Is national-broadcast UK DAB radio a defunct medium? Even the niche stations can’t seem to get traction…

“£12.1m per annum on the Asian Network when its peak audience nationally is only 31,000 adults”

In speech radio, the presentation format is the problem for me. BBC Radio 7, for instance, has always been a disappointment. It strings content out into highly missable episodes (e.g.: “part 12 of 18”, rarely hanging around for long on Listen Again), presumably to try to prevent piracy and maintain sales of the BBC audio books. And the science-fiction there currently seems to polarise between depressingly worthy “issues” SF (Handmaiden’s Tale) and teen comedy (Red Dwarf). If you want classic / hard adventure SF you have to go to audio-books, where you also get exact control over where to stop for a break. BBC Radio 7 also has almost no documentaries worthy of the name. The BBC must have a great many high-quality radio documentaries sitting in its archives? Yet it doesn’t give them a dedicated repeats station? Why? The same goes for all those substantial hour-long and 90 minute radio plays (I seem to remember there was a time, before they turned into grim domestic screaming-matches, when many were quite listenable).

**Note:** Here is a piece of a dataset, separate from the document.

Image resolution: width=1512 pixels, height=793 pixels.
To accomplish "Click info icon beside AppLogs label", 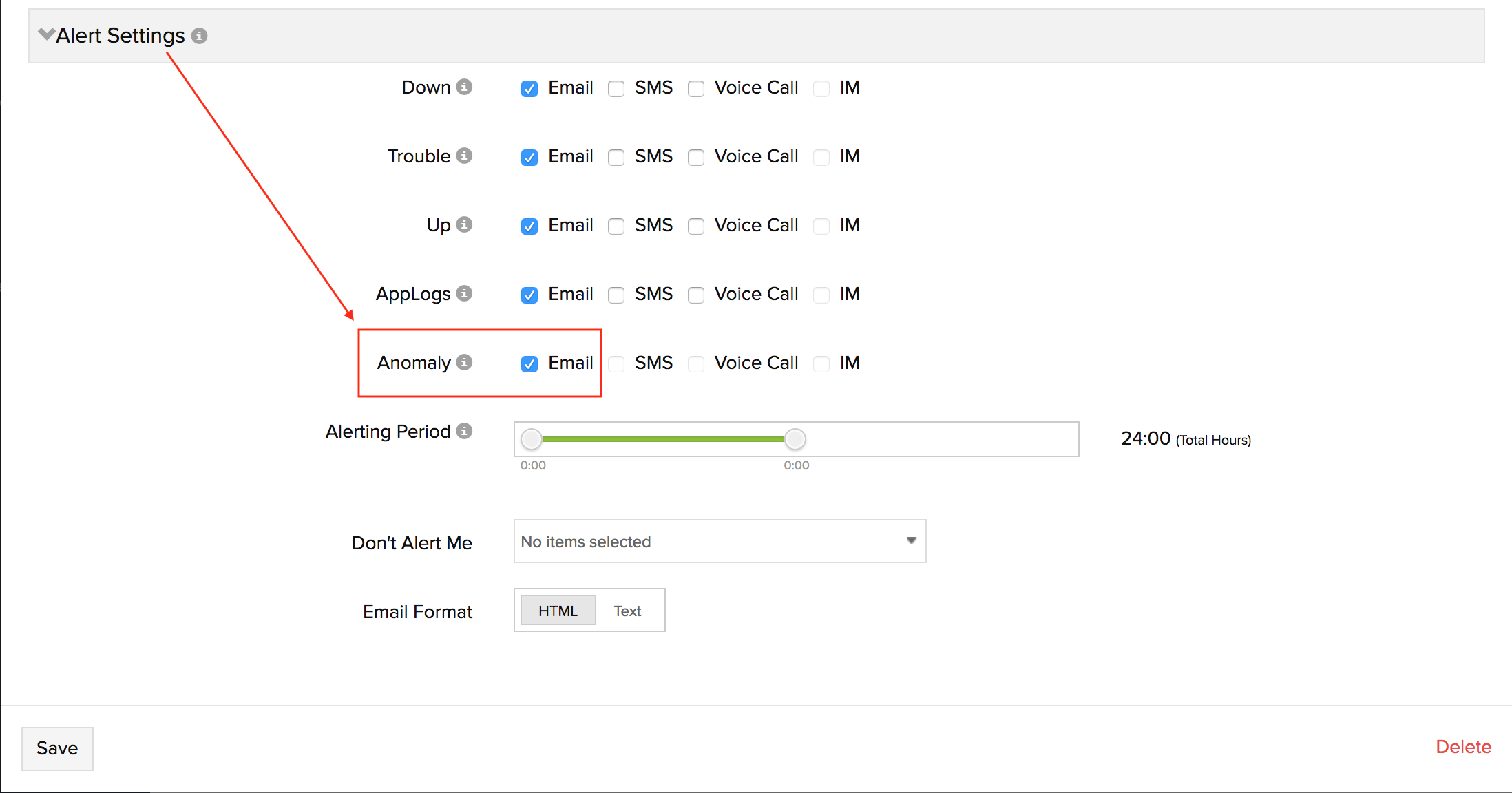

I can only guess that the repeat-fees demanded by the trades unions are what’s keeping such content off the air? Or is it that the BBC schedulers believe that no-one can sit still and listen for more than 15 minutes these days? The success of audio books suggests otherwise.

I suppose the deeper problem is that the BBC is still operating on a “scarcity” model of entertainment, rather than an “abundance” model.